Sports

Transgender man warmly received in sports Hall of Fame ceremony

J McKnight speaks during an induction ceremony into the 2018 Los Gatos High School Athletic Hall of Fame in Los Gatos, Calif., on Saturday, May 5, 2018. McKnight, a transgender man was a three-sport Wildcats star 40 years ago and is receiving the honor along with 9 other athletes from the school at this years' ceremony held at the La Rinconada Country Club. (Anda Chu/Bay Area News Group)

All that mattered was being there.

J McKnight, a transgender man who was a girls sports star four decades ago, provided a poignant moment Saturday night at the Los Gatos High School Hall of Fame induction ceremony.

Then known as Jennie McKnight while competing in basketball, softball and volleyball in the 1970s, McKnight told a rapt audience how grateful he was that the “flow of history” gave girls a chance to compete after the passage of the anti-discrimination law Title IX.

And now he has “gratitude that the flow of history allowed me to show up here as I am,” McKnight said.

He synthesized his life’s arc through sports, saying athletes never know how it will unfold once a game begins.

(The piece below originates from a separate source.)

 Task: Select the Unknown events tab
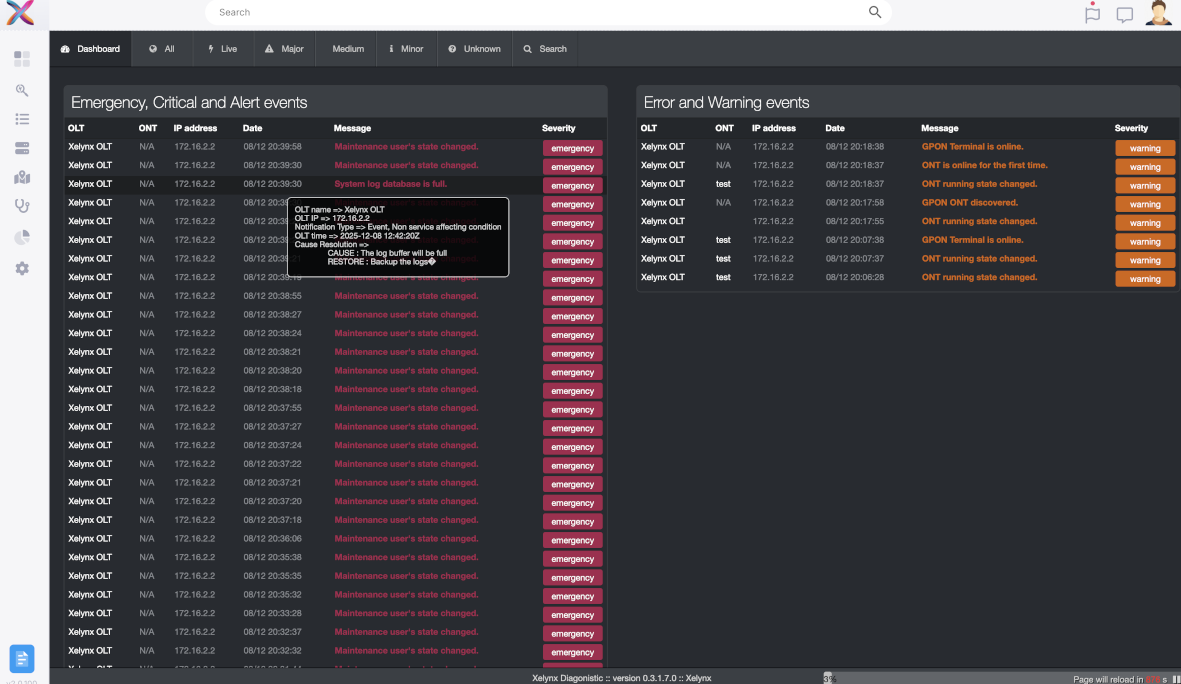point(474,49)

“The game will call you into those moments and life will too,” he said. “I was reluctant to attend this ceremony. I live in New York. It would be a lot of money to spend and I couldn’t take time away from work, which is so wrong — I’m self-employed.”

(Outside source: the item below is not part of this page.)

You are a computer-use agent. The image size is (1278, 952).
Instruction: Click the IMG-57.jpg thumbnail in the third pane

McKnight, who started identifying as a transgender man four years ago, wanted to avoid the awkwardness of no longer being addressed as a woman.

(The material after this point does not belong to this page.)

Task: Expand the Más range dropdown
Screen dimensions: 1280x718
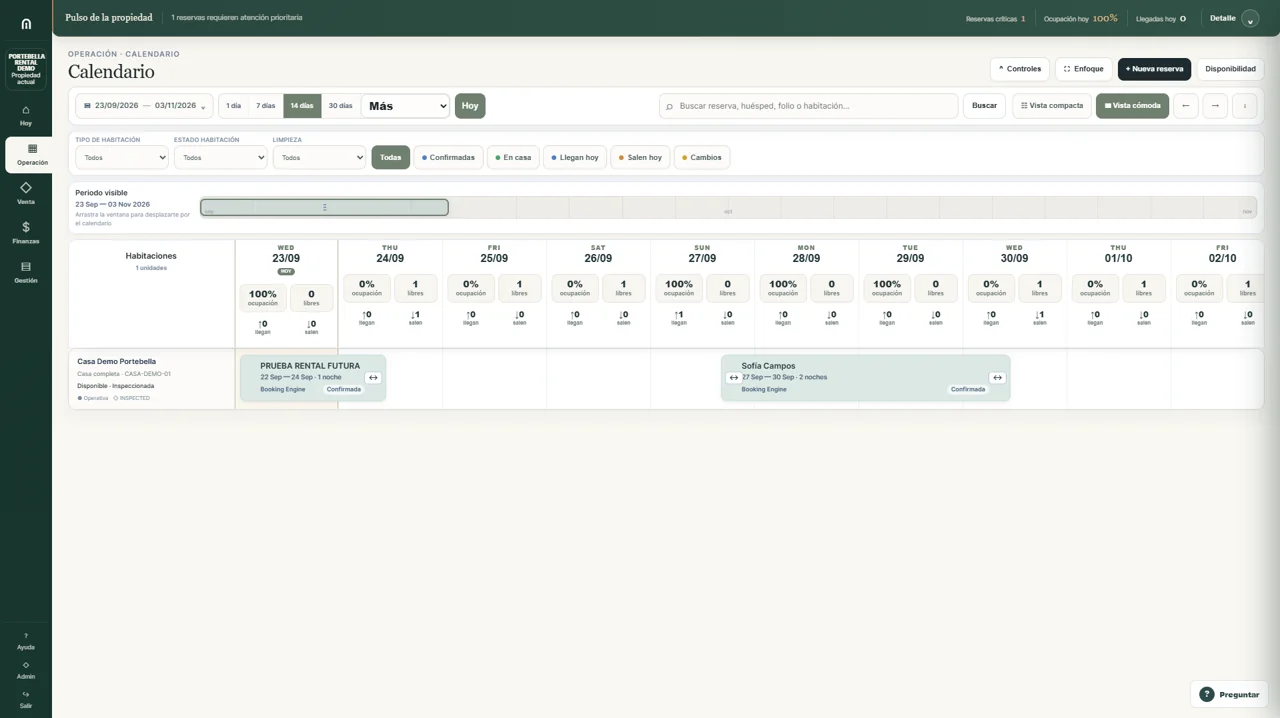Action: coord(405,106)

“I still carried the shame and fear that there was something wrong about me,” he told the audience.

But McKnight softened his stance because of attention from a Bay Area News Group profile on his life and award.

“I bought a plane ticket and bought an orange and black tie,” he said, standing in a sharp black suit.

His wife Rhonda Morton, mother Nancy Avoy, stepfather Don Avoy, brother Tom McKnight, half-brother Kevin Avoy and longtime friend Leslee Hamilton were in attendance.  It was difficult to get the entire blended family together at the same time with seven half- or step- brothers and sisters.

“With that kind of rooting section the fears that I had don’t matter so much,” McKnight said.

“Thank you one more time for the honor to allow me to show up.”

McKnight, 58, received a standing ovation, the highlight of the evening that honored nine other Los Gatos athletes.

He was part of the 15th Hall of Fame class from the close-knit hillside South Bay town. The committee inducted athletes at La Rinconada Country Club ranging from Steve Lepurin of the class of 1932 to Carlos Alonso, who graduated in 2006.

Other inductees were Chuck Stewart, Mitch Mandich, Gary Bersano, Jay Slivkoff, Derek Reichstein, Amy White Hockenbrock and Anita Reyes Wierima in an event that illustrates Los Gatos’ smalltown aura in the face of encroaching Silicon Valley.

McKnight’s appearance can be framed in the context of changing views toward gender identification.

The same could be said when McKnight represented the Wildcats on the fields and courts.

Hamilton, Guadalupe River Park Conservancy executive director, recounted her friend’s fierceness as a freshman wanting to play in the Girls Athletic Association.

“The GAA excluded freshmen,” she said. “J challenged it. She wanted the right to play.”

McKnight started all four years, including the final two seasons when Los Gatos fielded varsity girls sports in the aftermath of Title IX.

Former Wildcats football coach Bruce Cattolico, the event’s emcee, said McKnight is the Hall’s first Title IX inductee.

“He started his career in the small gym and ended it at the Oakland Coliseum,” Cattolico said of the basketball team that reached the Tournament of Champions after finishing second in the Central Coast Section playoffs.

McKnight’s accolades came to the attention of the 10-member Los Gatos Athletics Association selection committee through his half-sister Katie Avoy and Hamilton.

Hamilton, who played softball and basketball with McKnight, said it was like having a coach on the field because her friend really understood the game.

McKnight, a hard-playing power forward in basketball, wore No. 24 but not to pay tribute to her favorite Warriors player at the time, Rick Barry.

“He wore it for Willie Mays,” Cattolico said.

McKnight’s wife didn’t know her spouse was a former basketball star. But Morton knew about his softball playing days because he remained a devoted Bay Area baseball fan.

“I have learned to watch the Giants,” said Morton, who met her future partner at a singers’ event at Asilomar State Beach.

They met when McKnight, a psychotherapist in upstate New York, identified as a lesbian. Morton identifies as a heterosexual woman with two grown children.

“You fall in love with someone,” she said before the ceremony. “You don’t fall in love with labels.”

Morton also didn’t plan to attend the ceremony. But a week ago in Portland, Maine, she had a change of heart.

“Maybe I should be there,” she thought.

Like McKnight, Morton showed up too.